対象本文 >>
粗いベース層(すなわち、少なくとも0.7μmの平均表面粗さ(Sa))を含むフォトブックには、ページをめくる、曲げる、および/または動かすときに発生するノイズ(例えば、きしみ音)という問題がある。ノイズの問題は通常、ベース層が滑らかである場合(例えば、グロッシーなフォトブックを生産するために使用されるような)には発生しないが、粗いベース層を用いてシルク仕上げ、ラスター仕上げまたはマット仕上げを有するフォトブックを作製する場合、ページめくり中のノイズは顧客にとって気が散る、嫌なものになる可能性がある。本発明は、グロッシーでないフォトブックにおけるそのようなノイズの音量を低減するか、またはそれらを完全に排除するという課題に対処するものである。
【先行技術文献】
【特許文献】
【0006】
【発明の概要】
【0007】
本発明に従って、少なくとも0.7μmの平均表面粗さ(Sa)を有するベース層と、親水性コロイドバインダーおよびコロイダルシリカを含む最外層とを含む印画紙であって、
(i)最外層におけるコロイダルシリカと親水性コロイドバインダーとの重量比が0.05~0.28であり;そして
(ii)最外層中に存在するコロイダルシリカの量が8mg/m2~280mg/m2の範囲にある、
前記印画紙を提供する。
【発明を実施するための形態】
【0008】
印画紙の成分は、画像が現像されたか否か、すなわち印画紙が使用されたか否かにある程度依存する。画像が印画紙上に現像される前に、印画紙は、典型的には、ベース層(例えば、ポリエステルまたは樹脂コート紙)と、1以上の感光性エマルション層(例えば、黄色、マゼンタ色またはシアン色を発生させる層)と、1以上の感光性エマルション層の上部の前記最外層とを含む。画像が現像された後、印画紙は、典型的には同じ成分を含むが、望ましい画像を現像するために制御された様式で露光されていて、感光性層がもはや感光性でない点が異なる。

作業指示 >>
[a] 本文のうち「粗いベース層(すなわち、少な」を含む箇所から始め、「はや感光性でない点が異なる。」のところで終わる部分を、「印画紙」を「写真用紙」に置き換えて書き直すこと。
[b] 本文について、次の問いに答えること。
(i) 粗いベース層とされる平均表面粗さ(Sa)は少なくともいくらか。
(ii) 最外層中に存在するコロイダルシリカの量はどの範囲にあるか。
(iii) ベース層の例として挙げられている材料は何か。
これらの記録は本文とは別の出典から取ったものである。

提供された記録 >>
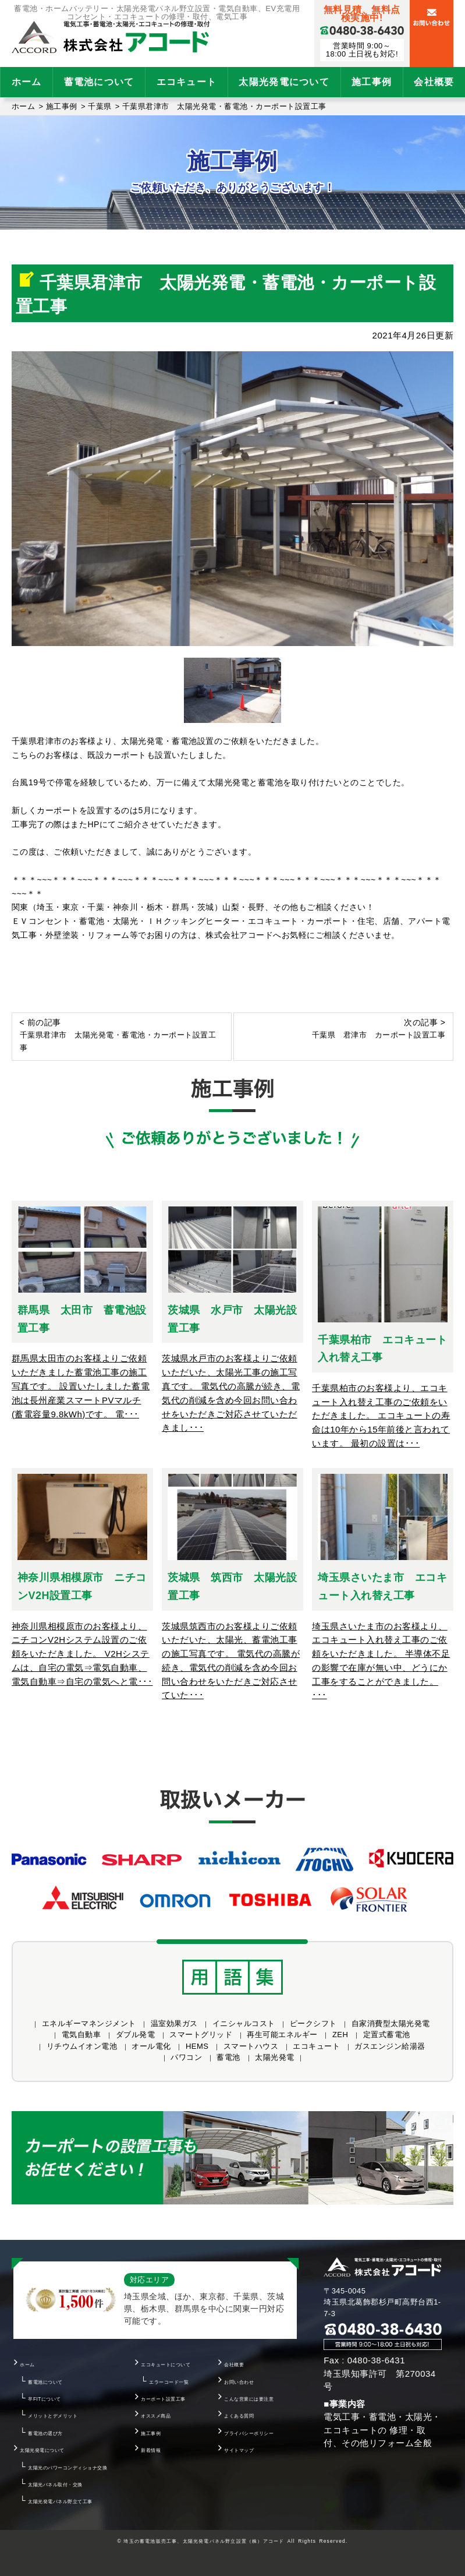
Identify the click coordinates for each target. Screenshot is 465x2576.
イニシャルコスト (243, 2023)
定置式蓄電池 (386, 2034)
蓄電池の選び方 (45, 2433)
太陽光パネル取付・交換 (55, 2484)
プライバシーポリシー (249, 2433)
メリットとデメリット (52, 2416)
---
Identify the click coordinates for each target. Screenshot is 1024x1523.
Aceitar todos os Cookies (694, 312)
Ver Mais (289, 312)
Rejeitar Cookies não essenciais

解答 >>
[a]
粗いベース層(すなわち、少なくとも0.7μmの平均表面粗さ(Sa))を含むフォトブックには、ページをめくる、曲げる、および/または動かすときに発生するノイズ(例えば、きしみ音)という問題がある。ノイズの問題は通常、ベース層が滑らかである場合(例えば、グロッシーなフォトブックを生産するために使用されるような)には発生しないが、粗いベース層を用いてシルク仕上げ、ラスター仕上げまたはマット仕上げを有するフォトブックを作製する場合、ページめくり中のノイズは顧客にとって気が散る、嫌なものになる可能性がある。本発明は、グロッシーでないフォトブックにおけるそのようなノイズの音量を低減するか、またはそれらを完全に排除するという課題に対処するものである。
【先行技術文献】
【特許文献】
【0006】
【発明の概要】
【0007】
本発明に従って、少なくとも0.7μmの平均表面粗さ(Sa)を有するベース層と、親水性コロイドバインダーおよびコロイダルシリカを含む最外層とを含む写真用紙であって、
(i)最外層におけるコロイダルシリカと親水性コロイドバインダーとの重量比が0.05~0.28であり;そして
(ii)最外層中に存在するコロイダルシリカの量が8mg/m2~280mg/m2の範囲にある、
前記写真用紙を提供する。
【発明を実施するための形態】
【0008】
写真用紙の成分は、画像が現像されたか否か、すなわち写真用紙が使用されたか否かにある程度依存する。画像が写真用紙上に現像される前に、写真用紙は、典型的には、ベース層(例えば、ポリエステルまたは樹脂コート紙)と、1以上の感光性エマルション層(例えば、黄色、マゼンタ色またはシアン色を発生させる層)と、1以上の感光性エマルション層の上部の前記最外層とを含む。画像が現像された後、写真用紙は、典型的には同じ成分を含むが、望ましい画像を現像するために制御された様式で露光されていて、感光性層がもはや感光性でない点が異なる。

[b]
(i) 0.7μm
(ii) 8mg/m2~280mg/m2
(iii) ポリエステルまたは樹脂コート紙